Since this question is difficult to answer in GQ, I am putting it in IMHO instead.
If an NBA player played in only 10 games in his entire career, he’d probably vividly remember every single game for many years to come.
But a very good NBA player might play 1,000 games in his career (if a career lasting well over a decade, with 82-game seasons, plus playoff games.)
Is he capable of remembering every single game he played in, with a fair amount of detail? Or would his memory banks, at a certain point, just tune out most games and only remember the most memorable games?
Don’t know about NBA players, but I can only remember a few high and low points of a few days after 35 years working.
I’d expect a pro athlete can recall the magic moments; the highest highs and lowest lows. And probably almost nothing of the rest of those games, much less every bit of all the other routine games.
Yeah, but Ted Williams only struck out 709 times in nineteen seasons of play. Considering that to have the dropped third strike rule in effect, first base has to be unoccupied or occupied with two outs, and the catcher has to fail to catch the ball cleanly, that may be the only time that ever happened. I’ll bet it didn’t happen 10 times in his whole career.
'zactly. Now if Billy had asked Ted what happened 2 at-bats later the answer would’ve been crickets. That was a famous at-bat and Billy was very far from the first person to ask Ted about it. Maybe not even the first person to ask that month.
I lived in STL during McGwire’s glory years. I saw his home run #60 from good seats on the first base side. I remember it well. I suspect McGwire does too. His next at bat? Not so much.
Nah, the Ted Williams story is impressive. I wouldn’t expect him to remember that even if it was the only time a catcher ever tagged him on a dropped 3rd strike, which I doubt to be the case. And I don’t think it was a particularly famous strikeout, either.
I’d never expect an NBA player to rattle off his stats or even one memorable moment from every one of a thousand games. Especially not several years after the fact.
Although extremely rare, some regular people do have savant-like individual date memory-recall abilities. Famously, actress Marilu Henner*!* :eek: (saw this when it first aired…)
I recall reading, back in the 80s, an article about Jimmy Connors in which the interviewer/journalist insisted that Connors could remember the details of every match he had ever played.

Challenges
(a) Do these statements agree with the forum thread on athletes remembering their games? Answer yes or no for each and quote the words of the thread that decide it. (i) Ted Williams struck out 709 times in nineteen seasons. (ii) The poster who lived in STL watched McGwire's home run #60 from seats on the third base side. (iii) The article about Jimmy Connors was read in the 1990s.
(b) Please name the actress that the forum thread gives as having savant-like memory for individual dates.

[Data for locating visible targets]
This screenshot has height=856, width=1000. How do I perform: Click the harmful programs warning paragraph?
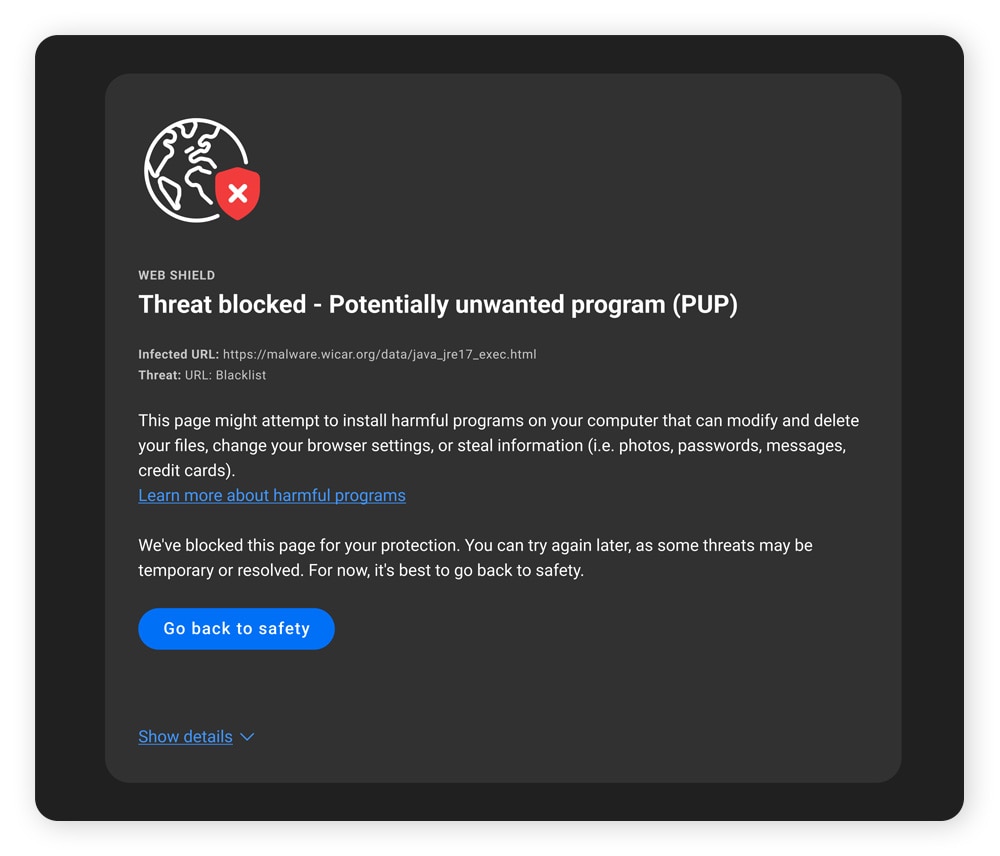pos(499,445)
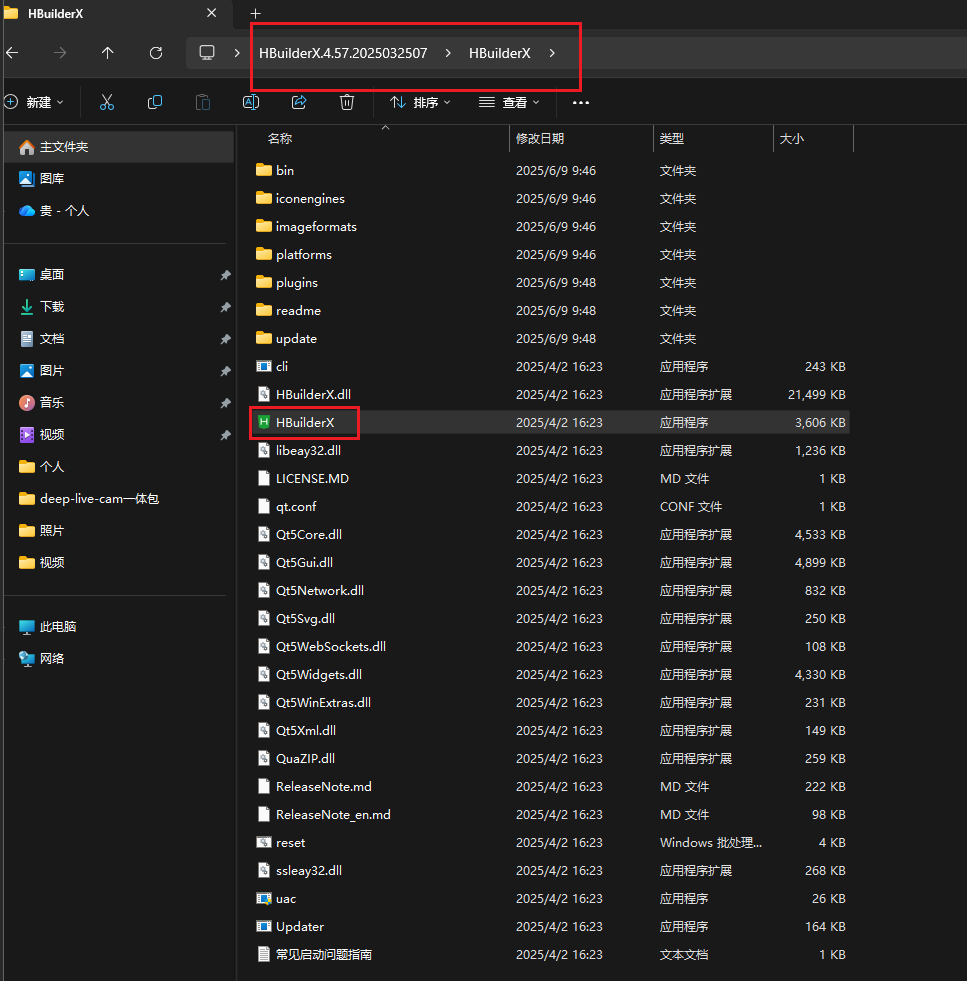This screenshot has height=981, width=967.
Task: Click the Rename icon in toolbar
Action: [x=251, y=102]
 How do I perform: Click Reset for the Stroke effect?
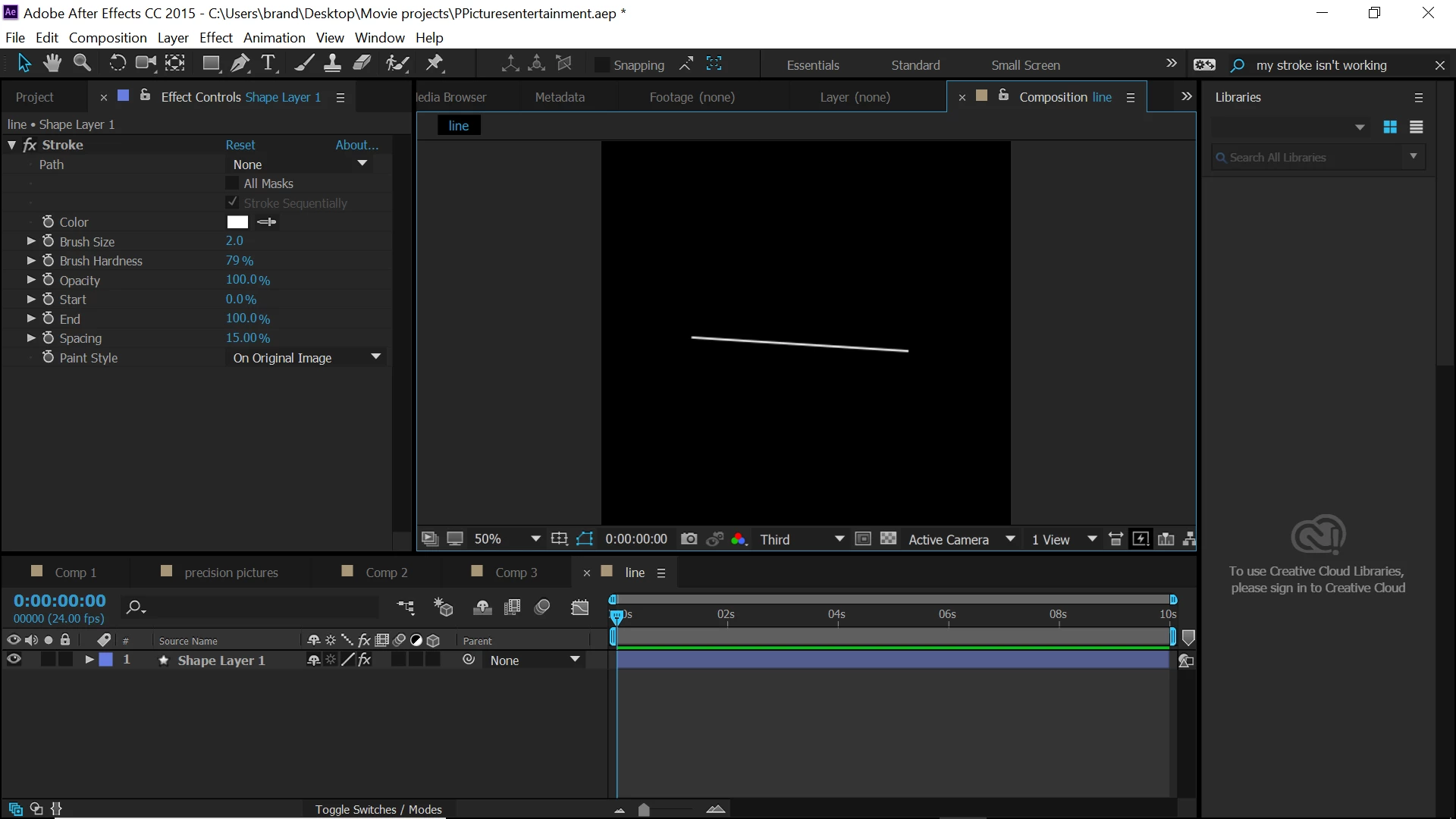pyautogui.click(x=240, y=145)
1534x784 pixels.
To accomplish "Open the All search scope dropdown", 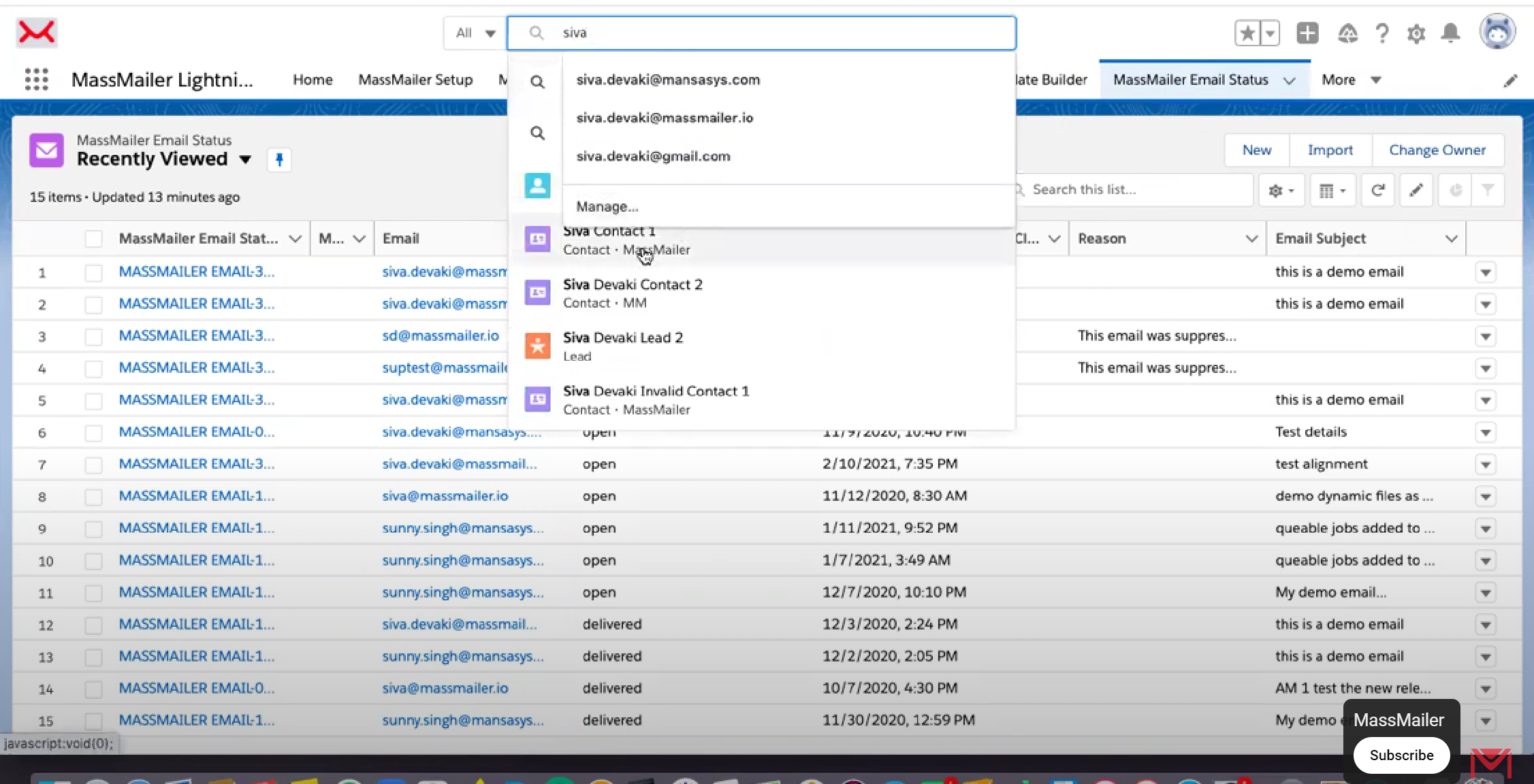I will tap(475, 33).
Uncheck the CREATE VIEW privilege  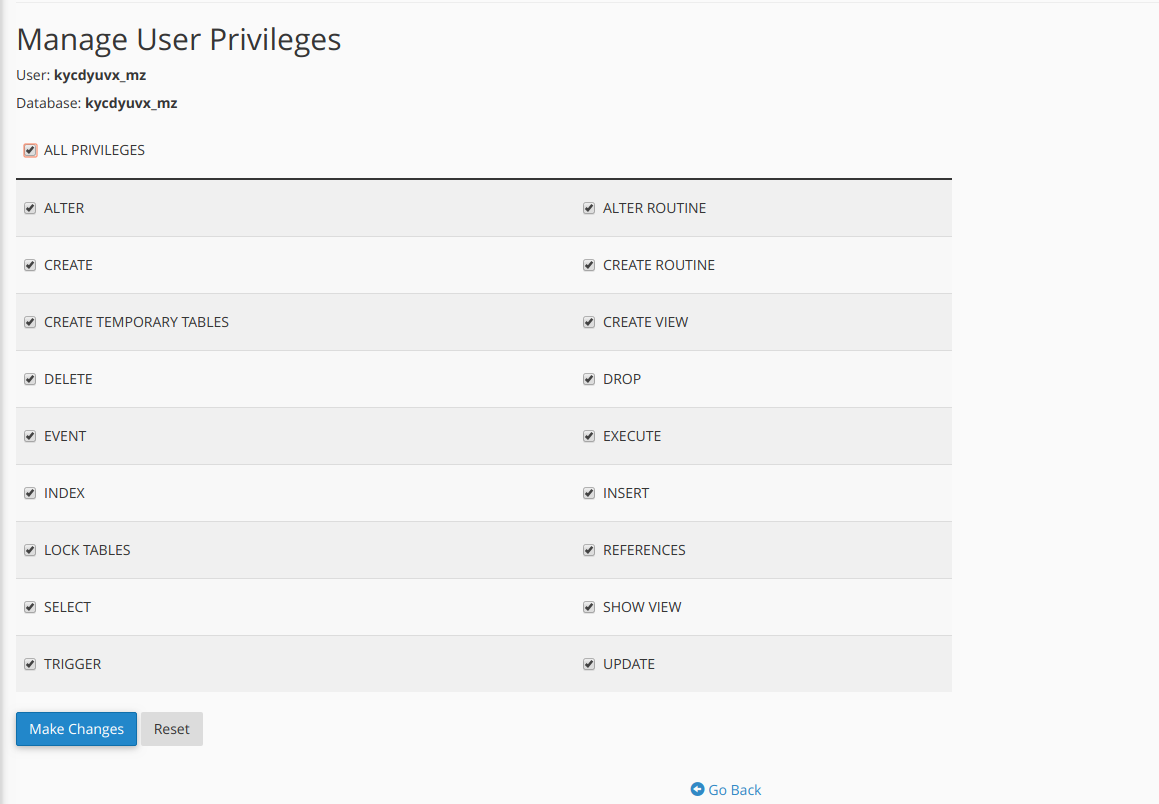pyautogui.click(x=589, y=322)
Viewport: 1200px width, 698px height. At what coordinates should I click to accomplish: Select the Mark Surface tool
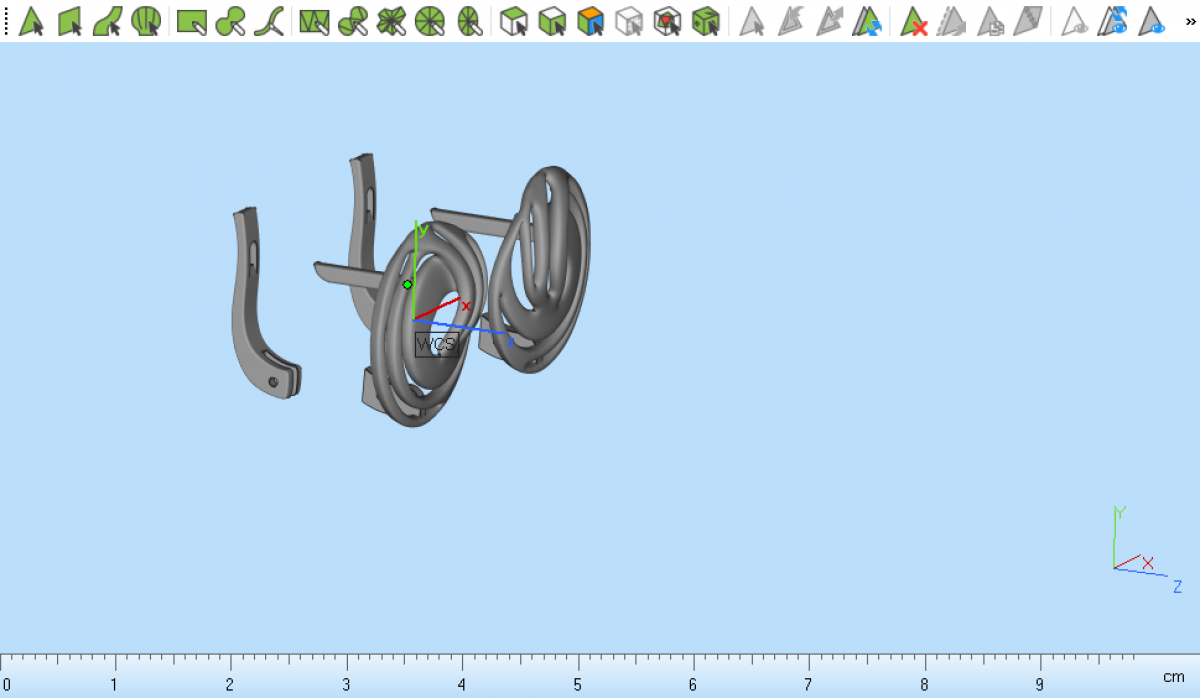pyautogui.click(x=107, y=21)
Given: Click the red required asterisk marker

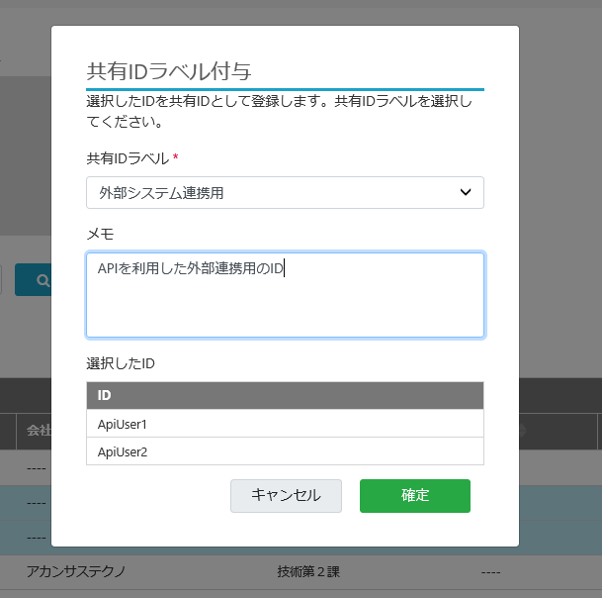Looking at the screenshot, I should [176, 158].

Task-by-task answers
(a)
(i) Yes: "Ted Williams only struck out 709 times in nineteen seasons of play."
(ii) No: "I saw his home run #60 from good seats on the first base side."
(iii) No: "I recall reading, back in the 80s, an article about Jimmy Connors"

(b) Marilu Henner.